Die immer weiter fortschreitende Digitalisierung hat inzwischen erkennbar Einfluss auf unser gesamtes Leben und verändert nicht nur den Umgang mit Technik, sondern greift auch in unsere sozialen Beziehungen, in unsere Arbeitswelt und unsere Freizeit ein. Gerade weil immer mehr Menschen nachweislich mehr als die Hälfte ihrer „Wachzeit“ online verbringen, kann der digitale Raum inzwischen als neue „Lebenswelt“ bezeichnet werden. Gegenwärtig kann davon ausgegangen werden, dass neun von zehn Jungen und mehr als 50% der Mädchen mindestens wöchentlich Computer/Handy zum Spielen nutzen. Daher stellt sich gerade in diesen Zeiten die Frage: „Wo sind die Grenzen? Ab wann gilt die digitale Nutzung als Sucht?“

Wenn Gaming den Alltag bestimmt: Die wachsende Herausforderung der Mediensucht. Foto: Pixabay.de
Bereits 1995 prägte der Psychiater Ivan Goldberg den Begriff der Internetabhängigkeit mit Vorschlägen für Kriterien dieser Erkrankung. Bis heute versuchen Fachleute, sich auf eine einheitliche und allgemeingültige Definition zu einigen, was sich jedoch in Anbetracht der aufgeweichten Grenzen zwischen digitaler und physischer Welt schwierig gestaltet. Als gesichert gilt, dass folgende Kriterien auf eine Internetproblematik hinweisen:
1.Überhöhte Bedeutung digitaler Aktivitäten mit langfristiger Vernachlässigung anderer Interessen und (z.B. schulischer) Verpflichtungen
2. Verminderte Kontrolle über das Mediennutzungsverhalten
3. Fortgeführte Nutzung trotz damit zusammenhängender negativer Folgen
4. Ständige gedankliche Beschäftigung mit dem Medium
5. „Entzugserscheinungen“ in Form von Aggressivität, Unruhe, Anspannung, … bei Nichtverfügbarkeit der genutzten Medien
Die Suchtentwicklung beginnt bei Medienabhängigen häufig im Jugendalter. Und dann … was tun?
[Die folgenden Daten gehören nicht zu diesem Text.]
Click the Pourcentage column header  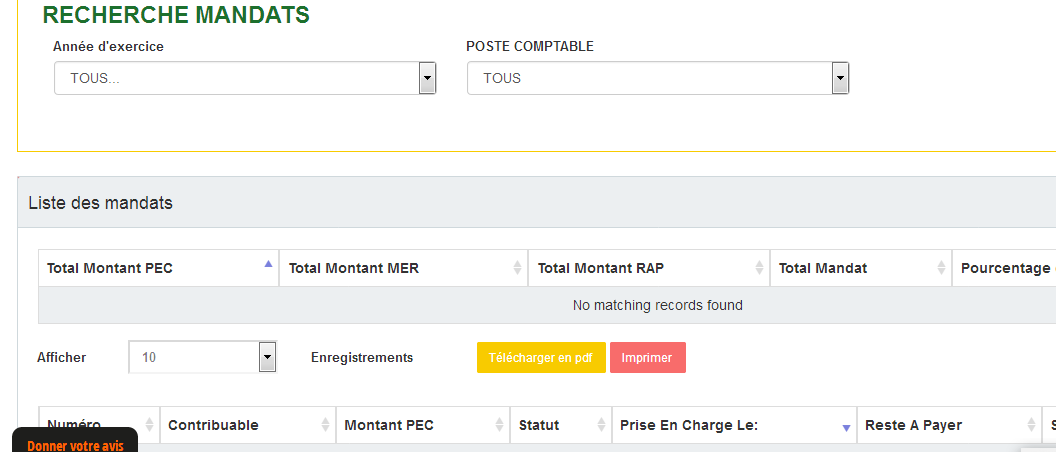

Grundsätzlich gilt: Bleiben Sie miteinander im Gespräch. Machen Sie sich als Angehöriger fit im Umgang mit digitalen Medien, interessieren Sie sich für das Mediennutzungsverhalten Ihres Gegenübers und suchen Sie sich gemeinsam Hilfe. Die Suchtberatungsstellen des Landkreises sind auch in diesem Bereich geeignete Ansprechpartner, wenn sich aus einem harmlosen Umgang mit Netflix, Spielen & Co. unbemerkt ein problematisches Verhalten entwickelt hat.
Kostenfreie Beratung und Ausstiegsprogramme sind auch online möglich, so zum Beispiel über DigiSucht.